私たちが、現在何気なく抱いている芸術、芸術家、美、に関する常識の多くが、近代ヨーロッパで成立した価値観である。近代美学の解説を通してアートや芸術、美や崇高についての歴史を辿り、混沌としがちな言葉や概念を明瞭にしていく本。豊富な図とわかりやすい言葉で綴られた本書は、美術入門書としておすすめ。

02. なぜ美を気にかけるのか:感性的生活からの哲学入門/ドミニク・マカイヴァー・ロペス、ベンス・ナナイ、ニック・リグル

出会うもののほとんどすべてが、美的価値を意識してデザインされている現代。そうした美的なものに気を配る生活を送る私たちが「なぜその生活が大事なのか」「美的生活とは何か」「その生活のあるべき姿」などを考え、問いへと導く。現代美学を代表する3人が提案する、哲学入門の授業向けに書かれた書籍。

03. アートの力:美的実在論/マルクス・ガブリエル

アートはどこでにでもある。それは私たちの生存に影響を及ぼす絶対者で、ラディカルに自律した存在であり、私たちの方がアート作品に巻き込まれるか否かのどちらかだ。それがアートの力なのだ。人気哲学者による大胆な美的実在論。

04. ポスト・アートセオリーズ:現代芸術の語り方/北野圭介

現代芸術は、今や混迷の中で理解しがたいものとなりつつある一方で、それを名だたる知性が語り、巻き込む磁場となっている。「芸術の終焉」「ポストモダニズム」「ポストセオリー」をキーワードにアートと現代思想の関係を紐解く。

◆ 課題:
• 1. 上の抜粋テキストを2文で要約してください。
• 2. 記録のうち、「Child Care Programs & Camps (105, 58)」を含む行から始まり「Child Care Service Nearby (399, 174)」を含む行で終わる部分を、両端の行も含めて一字一句変えずに出力してください。

◆ 利用可能な記録:
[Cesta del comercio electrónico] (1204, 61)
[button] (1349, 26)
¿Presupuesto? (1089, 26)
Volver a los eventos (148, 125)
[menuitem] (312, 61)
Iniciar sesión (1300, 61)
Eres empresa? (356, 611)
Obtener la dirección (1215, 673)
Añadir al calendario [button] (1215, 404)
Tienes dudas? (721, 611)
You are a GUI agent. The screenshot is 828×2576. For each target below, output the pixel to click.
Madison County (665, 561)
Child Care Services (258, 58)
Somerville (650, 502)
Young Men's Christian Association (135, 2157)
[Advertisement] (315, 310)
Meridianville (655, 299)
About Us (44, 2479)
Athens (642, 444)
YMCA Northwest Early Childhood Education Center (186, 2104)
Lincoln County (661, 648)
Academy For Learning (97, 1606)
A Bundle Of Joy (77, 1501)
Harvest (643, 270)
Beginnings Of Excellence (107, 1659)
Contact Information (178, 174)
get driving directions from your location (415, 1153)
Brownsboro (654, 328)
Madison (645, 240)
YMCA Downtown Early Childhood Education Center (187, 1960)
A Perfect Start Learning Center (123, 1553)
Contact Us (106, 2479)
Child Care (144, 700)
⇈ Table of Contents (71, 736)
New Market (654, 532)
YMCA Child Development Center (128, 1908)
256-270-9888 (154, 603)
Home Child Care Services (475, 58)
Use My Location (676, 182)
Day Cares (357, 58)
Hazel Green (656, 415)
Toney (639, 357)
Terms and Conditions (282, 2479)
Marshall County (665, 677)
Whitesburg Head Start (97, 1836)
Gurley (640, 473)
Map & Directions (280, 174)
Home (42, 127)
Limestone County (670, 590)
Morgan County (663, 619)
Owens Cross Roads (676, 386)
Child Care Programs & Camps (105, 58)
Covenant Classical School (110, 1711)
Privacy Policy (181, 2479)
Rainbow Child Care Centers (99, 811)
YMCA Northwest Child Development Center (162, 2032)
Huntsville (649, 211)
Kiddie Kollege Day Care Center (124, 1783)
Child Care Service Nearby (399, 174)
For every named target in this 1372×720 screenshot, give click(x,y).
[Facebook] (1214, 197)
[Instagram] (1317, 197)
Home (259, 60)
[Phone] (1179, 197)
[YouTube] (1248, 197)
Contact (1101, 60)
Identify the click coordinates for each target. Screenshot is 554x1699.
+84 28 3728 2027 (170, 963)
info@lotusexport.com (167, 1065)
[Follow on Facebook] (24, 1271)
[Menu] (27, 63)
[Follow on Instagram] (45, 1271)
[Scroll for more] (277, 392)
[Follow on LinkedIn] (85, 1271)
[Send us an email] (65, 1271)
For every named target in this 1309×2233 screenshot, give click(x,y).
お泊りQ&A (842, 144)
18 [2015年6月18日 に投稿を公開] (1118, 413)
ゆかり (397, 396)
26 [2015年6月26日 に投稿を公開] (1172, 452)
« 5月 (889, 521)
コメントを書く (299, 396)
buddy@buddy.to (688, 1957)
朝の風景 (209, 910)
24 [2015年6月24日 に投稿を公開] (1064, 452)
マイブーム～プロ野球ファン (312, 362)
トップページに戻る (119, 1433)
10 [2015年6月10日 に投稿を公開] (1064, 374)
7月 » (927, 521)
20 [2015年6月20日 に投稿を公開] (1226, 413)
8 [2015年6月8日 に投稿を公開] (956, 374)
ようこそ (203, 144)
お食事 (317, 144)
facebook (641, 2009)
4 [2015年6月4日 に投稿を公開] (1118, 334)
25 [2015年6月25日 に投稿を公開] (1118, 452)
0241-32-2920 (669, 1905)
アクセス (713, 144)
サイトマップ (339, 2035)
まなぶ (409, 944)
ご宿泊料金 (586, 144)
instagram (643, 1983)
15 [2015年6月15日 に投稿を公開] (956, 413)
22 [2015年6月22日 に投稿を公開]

◆ 課題の解答:
• 1. 抜粋テキストでは、近代美学の解説を通してアートや美、崇高の歴史を辿る本、美的生活がなぜ大事なのかを問う哲学入門書、マルクス・ガブリエルによる美的実在論の書籍が紹介されている。さらに、北野圭介の書籍は、「芸術の終焉」「ポストモダニズム」「ポストセオリー」をキーワードにアートと現代思想の関係を紐解くものとして紹介されている。

• 2.
Child Care Programs & Camps (105, 58)
Covenant Classical School (110, 1711)
Privacy Policy (181, 2479)
Rainbow Child Care Centers (99, 811)
YMCA Northwest Child Development Center (162, 2032)
Huntsville (649, 211)
Kiddie Kollege Day Care Center (124, 1783)
Child Care Service Nearby (399, 174)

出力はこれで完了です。